American women's suffragist (1826-1911)

Ellen Clark Sargent (Massachusetts, 1826–1911) was an active American women's suffragist. She was influential in advocacy for the Nineteenth Amendment to the United States Constitution, which sought to give women the right to vote.

== Early life ==
Ellen Clark was born in Massachusetts in 1826. As a teenager in Newburyport, Massachusetts, she fell in love with Aaron Augustus Sargent, 1 year her junior, an aspiring journalist and politician. Both taught Sunday school in the local Methodist Church.

In 1847 Aaron Sargent left Ellen to go west. By 1849, he came to Nevada City, California, to search for gold. He built a four-room house on Broad Street and in early 1852 returned to Newburyport, where he and Ellen were married on March 15. They arrived in Nevada City that October. Ellen wrote of her arrival:
 "My good husband had before my arrival provided for me a one story house of four rooms including a good sized pantry where he had already stored a bag of flour, a couple of pumpkins and various other edibles ready for use."

== Suffrage advocacy ==
While Aaron prospered in business, politics and the law, Ellen raised three children: daughters Ellen and Elizabeth and son George. She also advocated for women's rights, and in 1869 founded the Nevada County Women's Suffrage Organization. Soon afterward, she became president of the California Woman Suffrage Association. In 1869, Susan B. Anthony and Elizabeth Cady Stanton founded the National Woman Suffrage Association, to advocate for a constitutional amendment granted women the right to vote. Ellen became its treasurer.
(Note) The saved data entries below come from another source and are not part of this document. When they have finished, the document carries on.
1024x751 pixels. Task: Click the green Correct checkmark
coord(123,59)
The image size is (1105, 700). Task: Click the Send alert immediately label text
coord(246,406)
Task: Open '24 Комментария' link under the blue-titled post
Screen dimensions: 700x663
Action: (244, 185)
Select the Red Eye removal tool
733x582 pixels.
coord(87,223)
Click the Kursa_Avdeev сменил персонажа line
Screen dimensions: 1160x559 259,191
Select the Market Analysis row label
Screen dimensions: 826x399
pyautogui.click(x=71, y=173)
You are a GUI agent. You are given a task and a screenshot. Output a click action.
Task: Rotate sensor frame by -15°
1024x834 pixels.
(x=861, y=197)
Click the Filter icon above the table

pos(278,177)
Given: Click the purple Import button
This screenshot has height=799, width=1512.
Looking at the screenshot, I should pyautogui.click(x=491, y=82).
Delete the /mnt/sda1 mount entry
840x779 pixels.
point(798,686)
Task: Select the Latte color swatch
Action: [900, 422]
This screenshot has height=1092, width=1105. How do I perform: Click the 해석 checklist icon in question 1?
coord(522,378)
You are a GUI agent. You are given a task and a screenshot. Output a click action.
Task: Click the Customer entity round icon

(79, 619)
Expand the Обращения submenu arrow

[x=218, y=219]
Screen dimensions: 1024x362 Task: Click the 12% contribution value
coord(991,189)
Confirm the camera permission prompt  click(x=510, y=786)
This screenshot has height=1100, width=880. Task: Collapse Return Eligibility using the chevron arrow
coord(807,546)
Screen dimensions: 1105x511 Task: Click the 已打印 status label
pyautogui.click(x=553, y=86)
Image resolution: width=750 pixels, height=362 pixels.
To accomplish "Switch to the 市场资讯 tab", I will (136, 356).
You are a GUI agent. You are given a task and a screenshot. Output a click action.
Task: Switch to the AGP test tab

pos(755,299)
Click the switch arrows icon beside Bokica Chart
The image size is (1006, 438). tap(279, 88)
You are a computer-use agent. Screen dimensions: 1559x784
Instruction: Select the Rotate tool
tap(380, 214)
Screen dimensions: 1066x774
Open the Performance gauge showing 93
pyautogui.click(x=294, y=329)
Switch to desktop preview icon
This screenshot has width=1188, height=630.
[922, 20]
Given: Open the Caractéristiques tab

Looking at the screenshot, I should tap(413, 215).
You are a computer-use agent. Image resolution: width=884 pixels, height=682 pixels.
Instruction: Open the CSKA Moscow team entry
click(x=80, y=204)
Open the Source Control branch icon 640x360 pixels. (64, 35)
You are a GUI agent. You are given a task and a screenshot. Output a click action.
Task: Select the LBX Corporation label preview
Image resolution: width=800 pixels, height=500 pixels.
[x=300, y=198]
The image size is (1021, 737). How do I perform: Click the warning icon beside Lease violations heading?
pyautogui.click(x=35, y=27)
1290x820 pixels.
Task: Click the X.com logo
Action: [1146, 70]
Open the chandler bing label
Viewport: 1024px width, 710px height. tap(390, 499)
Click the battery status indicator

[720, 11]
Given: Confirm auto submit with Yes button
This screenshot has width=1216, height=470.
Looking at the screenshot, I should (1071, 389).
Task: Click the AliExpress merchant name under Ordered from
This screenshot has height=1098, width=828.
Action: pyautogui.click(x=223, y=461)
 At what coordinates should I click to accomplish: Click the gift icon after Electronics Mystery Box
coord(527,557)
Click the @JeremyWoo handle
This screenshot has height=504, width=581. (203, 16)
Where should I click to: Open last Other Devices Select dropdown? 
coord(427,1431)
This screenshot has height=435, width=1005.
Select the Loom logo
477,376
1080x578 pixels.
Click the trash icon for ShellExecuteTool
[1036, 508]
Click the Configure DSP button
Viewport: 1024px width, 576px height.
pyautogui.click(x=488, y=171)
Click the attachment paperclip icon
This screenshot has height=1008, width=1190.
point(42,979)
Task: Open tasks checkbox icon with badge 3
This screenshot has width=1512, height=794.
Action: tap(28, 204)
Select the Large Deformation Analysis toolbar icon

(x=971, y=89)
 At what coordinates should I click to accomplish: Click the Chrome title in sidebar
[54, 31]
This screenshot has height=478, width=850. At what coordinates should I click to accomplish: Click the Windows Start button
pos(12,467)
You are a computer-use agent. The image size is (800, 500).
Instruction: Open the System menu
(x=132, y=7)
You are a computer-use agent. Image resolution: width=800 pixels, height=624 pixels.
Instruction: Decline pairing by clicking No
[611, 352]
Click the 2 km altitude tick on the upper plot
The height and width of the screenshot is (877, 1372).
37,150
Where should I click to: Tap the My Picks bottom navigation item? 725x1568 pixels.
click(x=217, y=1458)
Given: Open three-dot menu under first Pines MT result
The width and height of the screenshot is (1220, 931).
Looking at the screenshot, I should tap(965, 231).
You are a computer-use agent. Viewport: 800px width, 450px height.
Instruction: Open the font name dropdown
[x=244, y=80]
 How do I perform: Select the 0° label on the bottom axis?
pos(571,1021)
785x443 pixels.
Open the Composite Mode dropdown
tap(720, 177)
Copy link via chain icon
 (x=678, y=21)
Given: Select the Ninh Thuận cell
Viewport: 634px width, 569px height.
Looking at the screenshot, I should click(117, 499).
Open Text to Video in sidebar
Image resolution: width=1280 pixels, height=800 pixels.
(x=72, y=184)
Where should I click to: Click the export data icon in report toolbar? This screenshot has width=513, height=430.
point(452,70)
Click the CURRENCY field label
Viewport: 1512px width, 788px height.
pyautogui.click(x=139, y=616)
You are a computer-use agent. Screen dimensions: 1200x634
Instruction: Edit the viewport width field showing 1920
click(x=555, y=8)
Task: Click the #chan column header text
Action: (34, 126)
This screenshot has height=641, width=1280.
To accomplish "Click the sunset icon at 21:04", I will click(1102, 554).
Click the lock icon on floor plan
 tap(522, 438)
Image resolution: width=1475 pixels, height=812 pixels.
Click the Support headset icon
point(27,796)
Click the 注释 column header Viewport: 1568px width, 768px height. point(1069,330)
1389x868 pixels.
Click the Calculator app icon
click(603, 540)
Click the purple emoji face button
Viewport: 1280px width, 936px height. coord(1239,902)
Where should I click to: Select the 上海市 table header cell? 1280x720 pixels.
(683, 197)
=== Friendship with Susan Anthony ===
Susan B. Anthony was a close friend of Sargent, and a frequent guest in the Sargent homes in California and Washington D.C. In 1872, Aaron was elected to the United States Senate and the Sargent family moved to Washington. Their relationship was such that Anthony accompanied the Sargent family on their trip across the country.

=== Nineteenth Amendment ===
In 1878, Aaron, while a Senator, had proposed a constitutional amendment giving women the right to vote, but it was not passed. The bill was reintroduced in 1919 and enacted in 1920 as the Nineteenth Amendment to the United States Constitution.

== Later life ==
Sargent lived in Washington, on and off, for 12 years. She accompanied Aaron to Germany, when he was appointed U.S. Minister. After Aaron died in 1887, she returned to San Francisco, where the Sargents had bought a home before he was elected to the Senate. She continued her activities with the California Suffrage Association and the National American Women Suffrage Association. She also co-founded the Century Club, San Francisco's first women's club, which still exists.

At the age of 74, she became a tax protester. Her position was simple: why should she have to pay taxes to a government that wouldn't let her vote. She lost her court case, but continued to file tax protests. Her actions caused other wealthy women taxpayers to also protest. Finally in 1911, a California referendum amended the California Constitution to give women the right to vote.

Ellen died on July 13, 1911, in San Francisco during the campaign. The City of San Francisco held its first public memorial for a woman, and state flags were flown at half-mast.